***** Extracted text

Some friend of mine found this on a book:

[tex]\int_{0}^{+inf}\frac{1-cos(\omega t)}{e^{\omega /C}(e^{\omega /T}-1)\omega }=ln[\frac{(\frac{T}{C})!}{|(\frac{T}{C}-iTt)!|}][/tex]

The proof is left for the reader.

## Homework Equations

## The Attempt at a Solution

First very safe step:

**cos(ωt)=Re(e^(iωt))**

Second.1: A possibility is using a substitution of:

**x=e^ω**But now instead of

**1/ω**we have

**1/ln(x)**which is difficult to handle in integration.

Second.2: I tried using derivation under the integral sign which I've basically never used before, assuming the legality of my move. If

**it=A**.

**********

» Exercises to complete:
**1.** In the integral post, what does the poster call the first very safe step?
**2.** Transcribe part of the integral post word for word, beginning at "First very safe" and stopping after "handle in integration.".
**3.** Go on with the integral post from where it stops.

***** Stored data

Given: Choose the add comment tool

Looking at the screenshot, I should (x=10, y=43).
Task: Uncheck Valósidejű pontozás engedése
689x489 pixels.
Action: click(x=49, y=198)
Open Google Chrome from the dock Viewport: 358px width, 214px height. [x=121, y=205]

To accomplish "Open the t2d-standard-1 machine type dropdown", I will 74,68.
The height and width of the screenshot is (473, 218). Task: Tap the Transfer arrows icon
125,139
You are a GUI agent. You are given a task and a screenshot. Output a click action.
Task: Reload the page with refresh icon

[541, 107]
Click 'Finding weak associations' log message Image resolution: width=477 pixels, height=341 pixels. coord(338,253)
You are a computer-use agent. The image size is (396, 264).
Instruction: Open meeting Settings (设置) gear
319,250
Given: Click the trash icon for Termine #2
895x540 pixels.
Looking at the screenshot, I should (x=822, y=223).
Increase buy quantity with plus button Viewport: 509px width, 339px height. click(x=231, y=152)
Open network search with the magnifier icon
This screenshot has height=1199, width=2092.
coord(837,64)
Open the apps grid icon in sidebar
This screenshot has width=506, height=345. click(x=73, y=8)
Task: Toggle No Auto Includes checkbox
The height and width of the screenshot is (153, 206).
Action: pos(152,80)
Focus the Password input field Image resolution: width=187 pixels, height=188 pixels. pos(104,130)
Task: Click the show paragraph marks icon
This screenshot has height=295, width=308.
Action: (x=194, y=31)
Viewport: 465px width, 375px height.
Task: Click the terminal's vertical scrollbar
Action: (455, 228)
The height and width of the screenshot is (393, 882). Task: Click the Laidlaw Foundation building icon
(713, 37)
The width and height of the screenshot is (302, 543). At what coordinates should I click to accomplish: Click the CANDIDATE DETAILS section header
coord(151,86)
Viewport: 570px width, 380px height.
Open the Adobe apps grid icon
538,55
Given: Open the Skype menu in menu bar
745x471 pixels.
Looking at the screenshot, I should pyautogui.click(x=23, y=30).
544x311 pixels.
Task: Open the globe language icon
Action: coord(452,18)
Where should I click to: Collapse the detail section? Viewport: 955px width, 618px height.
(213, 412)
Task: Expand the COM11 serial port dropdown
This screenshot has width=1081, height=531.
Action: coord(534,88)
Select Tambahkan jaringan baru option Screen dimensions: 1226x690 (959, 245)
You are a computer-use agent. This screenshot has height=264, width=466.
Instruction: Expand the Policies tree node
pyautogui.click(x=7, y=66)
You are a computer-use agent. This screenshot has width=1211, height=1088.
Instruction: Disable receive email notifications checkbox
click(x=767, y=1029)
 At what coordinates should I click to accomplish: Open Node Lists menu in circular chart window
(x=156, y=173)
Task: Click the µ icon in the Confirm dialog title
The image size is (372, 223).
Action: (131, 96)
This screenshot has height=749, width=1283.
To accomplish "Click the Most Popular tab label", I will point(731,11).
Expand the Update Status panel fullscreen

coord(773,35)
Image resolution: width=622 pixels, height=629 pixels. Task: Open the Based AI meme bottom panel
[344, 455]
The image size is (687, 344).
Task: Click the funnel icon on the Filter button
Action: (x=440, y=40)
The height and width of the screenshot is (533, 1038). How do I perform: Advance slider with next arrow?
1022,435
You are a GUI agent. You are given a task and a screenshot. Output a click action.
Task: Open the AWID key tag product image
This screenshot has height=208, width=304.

**********

» Replies:
**1.** Writing cos(ωt) as Re(e^(iωt)).

**2.**
First very safe step:

**cos(ωt)=Re(e^(iωt))**

Second.1: A possibility is using a substitution of:

**x=e^ω**But now instead of

**1/ω**we have

**1/ln(x)**which is difficult to handle in integration.

**3.**
[tex]I=\int_{0}^{+inf}\frac{1-e^{it\omega}}{e^{\omega /C}(e^{\omega /T}-1)\omega }=

\int_{0}^{+inf}\frac{1-e^{A\omega}}{e^{\omega /C}(e^{\omega /T}-1)\omega }[/tex]

[tex]\frac{d}{dA}I=

\int_{0}^{+inf}\frac{\partial }{\partial A}\frac{1-e^{A\omega}}{e^{\omega /C}(e^{\omega /T}-1)\omega }=\int_{0}^{+inf}\frac{-e^{A\omega}}{e^{\omega /C}(e^{\omega /T}-1)}[/tex]

Which may not be convergent. At least as

**ω**goes to zero the function goes to infinite. And as it goes to infinite

**1/T**must be greater than the exponent of the upper part of the fraction. And I still have to integrate with respect to

**A**after.

Alternative methods:

Use of representation by series. Maybe with the help of integration by parts.

Assuming the result is similar to the derivative result and just try differentiating.